::: Recorded data

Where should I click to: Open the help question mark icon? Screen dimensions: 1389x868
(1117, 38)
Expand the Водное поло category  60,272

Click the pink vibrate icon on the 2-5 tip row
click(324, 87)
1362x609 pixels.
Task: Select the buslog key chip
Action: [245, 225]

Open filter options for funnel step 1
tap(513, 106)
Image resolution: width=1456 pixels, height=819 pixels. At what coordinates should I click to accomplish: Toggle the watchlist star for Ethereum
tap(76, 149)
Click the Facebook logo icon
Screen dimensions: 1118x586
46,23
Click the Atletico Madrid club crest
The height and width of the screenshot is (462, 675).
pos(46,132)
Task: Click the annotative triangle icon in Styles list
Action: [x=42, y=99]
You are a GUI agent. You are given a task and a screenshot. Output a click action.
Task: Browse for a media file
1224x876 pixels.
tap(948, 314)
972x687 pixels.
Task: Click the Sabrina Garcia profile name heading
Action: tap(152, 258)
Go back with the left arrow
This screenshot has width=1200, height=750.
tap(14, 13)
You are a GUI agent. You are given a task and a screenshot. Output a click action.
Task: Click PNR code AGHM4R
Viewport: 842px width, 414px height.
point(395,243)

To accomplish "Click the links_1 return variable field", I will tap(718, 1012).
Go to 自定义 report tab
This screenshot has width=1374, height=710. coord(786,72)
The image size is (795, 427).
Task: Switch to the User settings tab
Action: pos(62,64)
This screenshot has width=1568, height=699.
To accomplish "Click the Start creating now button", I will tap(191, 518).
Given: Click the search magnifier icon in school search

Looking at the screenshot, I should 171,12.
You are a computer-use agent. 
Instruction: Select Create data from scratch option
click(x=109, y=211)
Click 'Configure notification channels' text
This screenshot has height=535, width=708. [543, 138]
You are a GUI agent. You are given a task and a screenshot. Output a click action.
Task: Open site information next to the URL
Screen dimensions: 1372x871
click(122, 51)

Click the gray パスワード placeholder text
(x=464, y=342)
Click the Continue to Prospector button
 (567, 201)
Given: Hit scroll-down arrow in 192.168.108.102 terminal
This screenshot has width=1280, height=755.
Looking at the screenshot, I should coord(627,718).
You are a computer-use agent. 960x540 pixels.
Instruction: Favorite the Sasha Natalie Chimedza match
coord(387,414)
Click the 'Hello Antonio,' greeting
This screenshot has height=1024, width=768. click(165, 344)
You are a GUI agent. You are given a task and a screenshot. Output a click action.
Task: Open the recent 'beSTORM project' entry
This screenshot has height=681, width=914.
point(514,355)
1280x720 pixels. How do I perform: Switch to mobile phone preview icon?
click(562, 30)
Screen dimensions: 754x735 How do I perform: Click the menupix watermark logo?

::::::

Task statement
Put each line of the data above into a JSON list of strings, one string per line, skipping blank lines.

Response to this exercise
[
  "Where should I click to: Open the help question mark icon? Screen dimensions: 1389x868",
  "(1117, 38)",
  "Expand the Водное поло category  60,272",
  "Click the pink vibrate icon on the 2-5 tip row",
  "click(324, 87)",
  "1362x609 pixels.",
  "Task: Select the buslog key chip",
  "Action: [245, 225]",
  "Open filter options for funnel step 1",
  "tap(513, 106)",
  "Image resolution: width=1456 pixels, height=819 pixels. At what coordinates should I click to accomplish: Toggle the watchlist star for Ethereum",
  "tap(76, 149)",
  "Click the Facebook logo icon",
  "Screen dimensions: 1118x586",
  "46,23",
  "Click the Atletico Madrid club crest",
  "The height and width of the screenshot is (462, 675).",
  "pos(46,132)",
  "Task: Click the annotative triangle icon in Styles list",
  "Action: [x=42, y=99]",
  "You are a GUI agent. You are given a task and a screenshot. Output a click action.",
  "Task: Browse for a media file",
  "1224x876 pixels.",
  "tap(948, 314)",
  "972x687 pixels.",
  "Task: Click the Sabrina Garcia profile name heading",
  "Action: tap(152, 258)",
  "Go back with the left arrow",
  "This screenshot has width=1200, height=750.",
  "tap(14, 13)",
  "You are a GUI agent. You are given a task and a screenshot. Output a click action.",
  "Task: Click PNR code AGHM4R",
  "Viewport: 842px width, 414px height.",
  "point(395,243)",
  "To accomplish \"Click the links_1 return variable field\", I will tap(718, 1012).",
  "Go to 自定义 report tab",
  "This screenshot has width=1374, height=710. coord(786,72)",
  "The image size is (795, 427).",
  "Task: Switch to the User settings tab",
  "Action: pos(62,64)",
  "This screenshot has width=1568, height=699.",
  "To accomplish \"Click the Start creating now button\", I will tap(191, 518).",
  "Given: Click the search magnifier icon in school search",
  "Looking at the screenshot, I should 171,12.",
  "You are a computer-use agent. ",
  "Instruction: Select Create data from scratch option",
  "click(x=109, y=211)",
  "Click 'Configure notification channels' text",
  "This screenshot has height=535, width=708. [543, 138]",
  "You are a GUI agent. You are given a task and a screenshot. Output a click action.",
  "Task: Open site information next to the URL",
  "Screen dimensions: 1372x871",
  "click(122, 51)",
  "Click the gray パスワード placeholder text",
  "(x=464, y=342)",
  "Click the Continue to Prospector button",
  " (567, 201)",
  "Given: Hit scroll-down arrow in 192.168.108.102 terminal",
  "This screenshot has width=1280, height=755.",
  "Looking at the screenshot, I should coord(627,718).",
  "You are a computer-use agent. 960x540 pixels.",
  "Instruction: Favorite the Sasha Natalie Chimedza match",
  "coord(387,414)",
  "Click the 'Hello Antonio,' greeting",
  "This screenshot has height=1024, width=768. click(165, 344)",
  "You are a GUI agent. You are given a task and a screenshot. Output a click action.",
  "Task: Open the recent 'beSTORM project' entry",
  "This screenshot has height=681, width=914.",
  "point(514,355)",
  "1280x720 pixels. How do I perform: Switch to mobile phone preview icon?",
  "click(562, 30)",
  "Screen dimensions: 754x735 How do I perform: Click the menupix watermark logo?"
]